First, the economic reforms that the IMF required countries as a condition for financial help are not as controversial. Almost all countries have implemented their own. On the other hand, the IMF and World Bank have become less dogmatic. The IMF, for example, recently adopted a more tolerant policy toward some countries imposed controls on foreign capital, which used to be anathema.
Nor does there appear strong reasons to protest against free trade agreements: these global negotiations have stalled over a decade. And support for social policies is now a priority. But there are deeper changes. For decades, developing countries attending the meetings of the IMF / World Bank for new loans and negotiate the changes that they would take in exchange for money.
In these meetings were given speeches urging rich countries to undertake politically difficult but necessary reforms to strengthen their economies. In turn, the private bankers waited in their luxury hotels to the procession of finance ministers who came to beg for loans or persuade them that was attractive to invest in their countries.
That world no longer exists. Poor countries by now have strong economies and large international reserves, while many rich countries are bankrupt. In the past decade, developing countries grew at an average of 6.1% per year. In contrast, the advanced economies grew an anemic 1.8% on average.
If in 2000 developing countries accounted for a fifth of the world economy, today its participation reaches more than one third of the total. Emerging markets such as China, India, Brazil and Indonesia have weathered the recent financial crisis better than most advanced nations. They are mired in a severe recession, like Spain, have not had to rescue their banks, like the U.S., no need to beg aid, such as Ireland or Portugal, and do not require draconian cuts in public spending, such as the United Kingdom.

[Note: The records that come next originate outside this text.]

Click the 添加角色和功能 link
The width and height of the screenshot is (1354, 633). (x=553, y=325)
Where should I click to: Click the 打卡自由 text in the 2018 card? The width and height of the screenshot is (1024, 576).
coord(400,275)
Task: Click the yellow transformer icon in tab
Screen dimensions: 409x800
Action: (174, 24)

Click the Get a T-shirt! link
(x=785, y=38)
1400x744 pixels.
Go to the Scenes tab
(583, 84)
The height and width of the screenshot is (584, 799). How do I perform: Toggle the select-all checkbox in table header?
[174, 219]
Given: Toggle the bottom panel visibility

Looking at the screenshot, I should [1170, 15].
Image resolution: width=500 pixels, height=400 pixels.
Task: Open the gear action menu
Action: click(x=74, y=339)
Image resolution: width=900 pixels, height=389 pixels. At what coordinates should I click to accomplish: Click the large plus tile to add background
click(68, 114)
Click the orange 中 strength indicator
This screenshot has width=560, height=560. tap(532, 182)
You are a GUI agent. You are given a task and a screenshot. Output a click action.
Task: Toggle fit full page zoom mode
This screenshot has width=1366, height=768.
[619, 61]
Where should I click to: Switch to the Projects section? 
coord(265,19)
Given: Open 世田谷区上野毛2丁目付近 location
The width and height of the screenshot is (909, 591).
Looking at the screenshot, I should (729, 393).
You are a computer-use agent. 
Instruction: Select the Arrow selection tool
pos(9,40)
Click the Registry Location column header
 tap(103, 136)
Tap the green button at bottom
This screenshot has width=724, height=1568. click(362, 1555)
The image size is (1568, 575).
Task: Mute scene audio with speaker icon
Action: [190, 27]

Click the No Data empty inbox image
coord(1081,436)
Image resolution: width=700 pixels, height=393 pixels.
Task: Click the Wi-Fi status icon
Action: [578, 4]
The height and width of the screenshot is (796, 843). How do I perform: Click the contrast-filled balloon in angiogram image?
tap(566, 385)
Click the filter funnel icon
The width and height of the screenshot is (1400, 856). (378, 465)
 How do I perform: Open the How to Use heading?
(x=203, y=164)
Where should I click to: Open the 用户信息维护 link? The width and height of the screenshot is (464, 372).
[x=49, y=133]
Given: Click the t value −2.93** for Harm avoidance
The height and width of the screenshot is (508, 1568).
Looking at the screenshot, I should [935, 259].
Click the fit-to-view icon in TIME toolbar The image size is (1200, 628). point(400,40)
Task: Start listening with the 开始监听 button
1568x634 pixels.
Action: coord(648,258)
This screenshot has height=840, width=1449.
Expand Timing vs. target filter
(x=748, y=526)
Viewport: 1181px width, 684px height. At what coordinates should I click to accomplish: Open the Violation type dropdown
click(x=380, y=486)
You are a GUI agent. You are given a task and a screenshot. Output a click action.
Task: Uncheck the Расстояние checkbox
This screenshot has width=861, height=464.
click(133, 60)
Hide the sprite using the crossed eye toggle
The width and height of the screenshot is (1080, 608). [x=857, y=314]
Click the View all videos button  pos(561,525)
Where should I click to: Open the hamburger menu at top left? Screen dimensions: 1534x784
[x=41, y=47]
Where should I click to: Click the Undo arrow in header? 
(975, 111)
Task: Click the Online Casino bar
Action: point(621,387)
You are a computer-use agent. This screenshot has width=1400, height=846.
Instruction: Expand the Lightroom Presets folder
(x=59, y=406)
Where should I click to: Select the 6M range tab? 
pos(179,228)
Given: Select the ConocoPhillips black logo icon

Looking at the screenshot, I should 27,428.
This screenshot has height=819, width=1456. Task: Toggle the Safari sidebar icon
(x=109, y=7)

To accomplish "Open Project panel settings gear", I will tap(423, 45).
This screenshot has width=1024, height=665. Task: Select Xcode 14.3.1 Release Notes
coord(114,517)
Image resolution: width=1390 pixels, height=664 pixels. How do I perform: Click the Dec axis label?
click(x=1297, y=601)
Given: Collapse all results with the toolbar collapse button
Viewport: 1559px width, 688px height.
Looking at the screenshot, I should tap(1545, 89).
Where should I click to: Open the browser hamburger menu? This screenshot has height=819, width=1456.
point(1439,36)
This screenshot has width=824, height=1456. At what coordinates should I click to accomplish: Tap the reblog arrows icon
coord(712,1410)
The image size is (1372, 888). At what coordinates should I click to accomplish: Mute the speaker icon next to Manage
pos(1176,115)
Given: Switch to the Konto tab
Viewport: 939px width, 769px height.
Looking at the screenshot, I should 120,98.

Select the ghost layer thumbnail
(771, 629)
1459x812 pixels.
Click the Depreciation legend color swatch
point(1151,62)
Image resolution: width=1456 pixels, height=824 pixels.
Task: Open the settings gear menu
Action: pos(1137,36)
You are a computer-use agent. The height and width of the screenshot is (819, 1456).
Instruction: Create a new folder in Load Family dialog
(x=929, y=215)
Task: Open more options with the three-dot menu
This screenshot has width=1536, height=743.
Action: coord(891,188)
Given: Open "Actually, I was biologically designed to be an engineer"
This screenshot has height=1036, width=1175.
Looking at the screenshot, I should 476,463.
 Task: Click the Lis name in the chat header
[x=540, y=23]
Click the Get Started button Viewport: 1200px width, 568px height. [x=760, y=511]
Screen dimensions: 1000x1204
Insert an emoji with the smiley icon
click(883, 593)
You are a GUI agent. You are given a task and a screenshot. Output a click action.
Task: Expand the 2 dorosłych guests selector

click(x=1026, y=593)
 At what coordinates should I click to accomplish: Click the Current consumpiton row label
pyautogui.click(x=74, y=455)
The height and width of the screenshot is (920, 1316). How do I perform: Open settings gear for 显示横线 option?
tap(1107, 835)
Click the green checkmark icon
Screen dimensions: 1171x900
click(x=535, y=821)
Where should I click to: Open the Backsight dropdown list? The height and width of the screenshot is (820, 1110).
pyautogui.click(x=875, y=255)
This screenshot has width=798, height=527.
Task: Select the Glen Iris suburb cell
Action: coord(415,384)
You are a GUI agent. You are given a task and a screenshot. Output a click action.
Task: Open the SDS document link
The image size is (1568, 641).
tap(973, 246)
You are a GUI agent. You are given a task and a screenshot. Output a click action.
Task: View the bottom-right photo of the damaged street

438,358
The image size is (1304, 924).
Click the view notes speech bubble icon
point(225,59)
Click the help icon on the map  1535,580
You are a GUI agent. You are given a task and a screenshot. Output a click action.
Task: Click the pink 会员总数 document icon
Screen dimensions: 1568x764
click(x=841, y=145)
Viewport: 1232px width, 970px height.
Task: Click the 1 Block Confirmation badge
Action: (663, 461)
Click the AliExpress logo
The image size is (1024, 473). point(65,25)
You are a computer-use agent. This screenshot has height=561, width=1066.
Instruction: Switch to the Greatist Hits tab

And now they are private bankers who wait patiently for an audience with ministers in Beijing, Brasilia and New Delhi. And more. After each financial collapse (in Latin America or Asia), the heads of state met in summit which concluded with promises of drastic reforms of the financial system.
The need for "a new international financial architecture" became the mantra of all these conclaves post-crisis. But this new architecture never comes. Once past the initial shock, the political will to make changes evaporates. The leaders stop talking about "new financial architecture" and technocrats are the stars, promising, however, improvements in the plumbing system: tighten banking regulations, accounting standards review to examine the role of hedge funds and credit rating agencies and other similar measures.
This is important, but very boring. Motivate young idealists to protest, for example, against Basel III (in the jargon of the industry, this refers to new rules governing bank capital) is certainly much more difficult to encourage them to go out to demand the annulment of the debts that stifle the poor.
Are these changes in thinking, economic power and political realities that explain why this spring in Washington's cherry trees are blooming, but the protests against the IMF.